Binary Format Support
Stringy supports the three major executable formats across different platforms. Each format has unique characteristics that influence string extraction strategies.
ELF (Executable and Linkable Format)
Used primarily on Linux and other Unix-like systems.
Key Sections for String Extraction
| Section | Priority | Description |
|---|---|---|
.rodata | High | Read-only data, often contains string literals |
.rodata.str1.1 | High | Aligned string literals |
.data.rel.ro | Medium | Read-only after relocation |
.comment | Medium | Compiler and build information |
.note.* | Low | Various metadata notes |
ELF-Specific Features
- Symbol Tables: Extract import/export names from
.dynsymand.symtab - Dynamic Strings: Process
.dynstrfor library names and symbols - Section Flags: Use
SHF_EXECINSTRandSHF_WRITEfor classification - Virtual Addresses: Map file offsets to runtime addresses
- Dynamic Linking: Parse
DT_NEEDEDentries to extract library dependencies - Symbol Types: Support for functions (STT_FUNC), objects (STT_OBJECT), TLS variables (STT_TLS), and indirect functions (STT_GNU_IFUNC)
- Symbol Visibility: Filter hidden and internal symbols from exports (STV_HIDDEN, STV_INTERNAL)
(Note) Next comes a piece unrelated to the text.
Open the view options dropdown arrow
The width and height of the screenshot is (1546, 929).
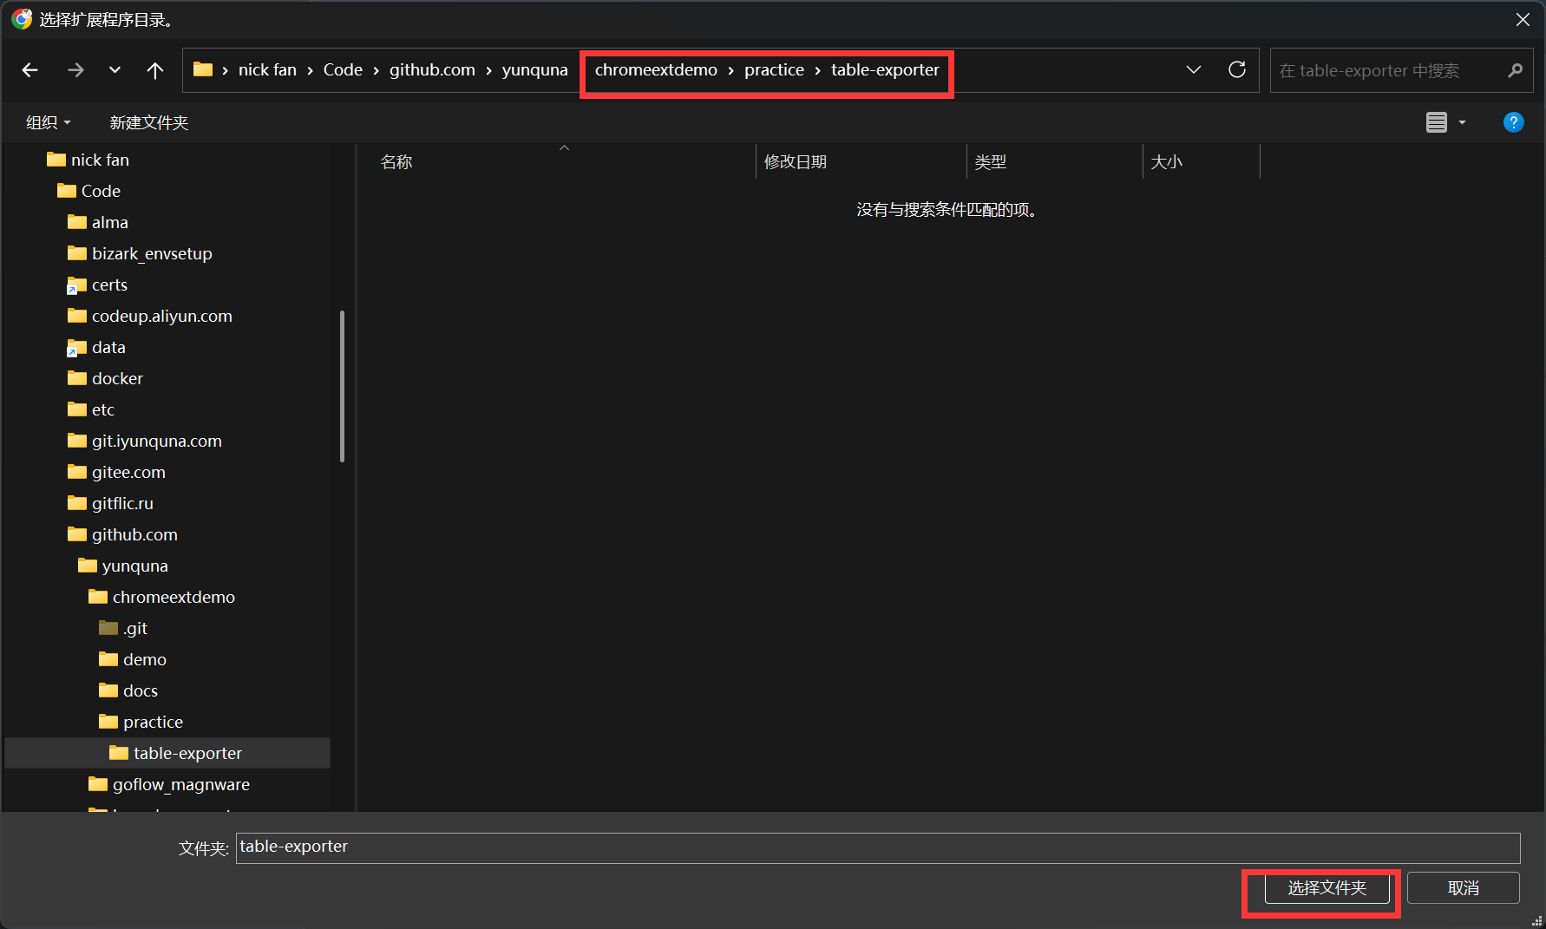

Enhanced Symbol Extraction
The ELF parser now provides comprehensive symbol extraction with:
-
Import Detection: Identifies all undefined symbols (SHN_UNDEF) that need runtime resolution
- Supports multiple symbol types: functions, objects, TLS variables, and indirect functions
- Handles both global and weak bindings
- Maps symbols to their providing libraries using version information
-
Export Detection: Extracts all globally visible defined symbols
- Filters out hidden (STV_HIDDEN) and internal (STV_INTERNAL) symbols
- Includes both strong and weak symbols
- Supports all relevant symbol types
-
Library Dependencies: Extracts DT_NEEDED entries from the dynamic section
- Provides list of required shared libraries
- Used in conjunction with version information for symbol-to-library mapping
-
Symbol-to-Library Mapping: Maps imported symbols to their providing libraries
- Uses ELF version tables (versym and verneed) for best-effort attribution
- Process: versym index → verneed entry → library filename
- Falls back to heuristics for unversioned symbols (e.g., common libc symbols)
- Returns
Nonewhen version information is unavailable or ambiguous
Implementation Details
impl ElfParser {
fn classify_section(section: &SectionHeader, name: &str) -> SectionType {
// Check executable flag first
if section.sh_flags & SHF_EXECINSTR != 0 {
return SectionType::Code;
}
// Classify by name patterns
match name {
".rodata" | ".rodata.str1.1" => SectionType::StringData,
".data.rel.ro" => SectionType::ReadOnlyData,
// ... more classifications
}
}
fn extract_imports(&self, elf: &Elf, libraries: &[String]) -> Vec<ImportInfo> {
// Extract undefined symbols from dynamic symbol table
// Supports STT_FUNC, STT_OBJECT, STT_TLS, STT_GNU_IFUNC, STT_NOTYPE
// Handles both STB_GLOBAL and STB_WEAK bindings
// Maps symbols to libraries using version information
}
fn extract_exports(&self, elf: &Elf) -> Vec<ExportInfo> {
// Extract defined symbols with global/weak binding
// Filters out STV_HIDDEN and STV_INTERNAL symbols
// Includes all relevant symbol types
}
fn extract_needed_libraries(&self, elf: &Elf) -> Vec<String> {
// Parse DT_NEEDED entries from dynamic section
// Returns list of required shared library names
}
fn get_symbol_providing_library(
&self,
elf: &Elf,
sym_index: usize,
libraries: &[String],
) -> Option<String> {
// 1. Get version index from versym table for this symbol
// 2. Look up version in verneed to find library name
// 3. Match with DT_NEEDED entries
// 4. Fallback to heuristics for unversioned symbols
}
}
Library Dependency Mapping
The ELF parser implements symbol-to-library mapping using ELF version information:
-
Version Symbol Table (versym): Maps each dynamic symbol to a version index
- Index 0 (VER_NDX_LOCAL): Local symbol, not available externally
- Index 1 (VER_NDX_GLOBAL): Global symbol, no specific version
- Index ≥ 2: Versioned symbol, references verneed entry
-
Version Needed Table (verneed): Lists library dependencies with version requirements
- Each entry contains a library filename (from DT_NEEDED)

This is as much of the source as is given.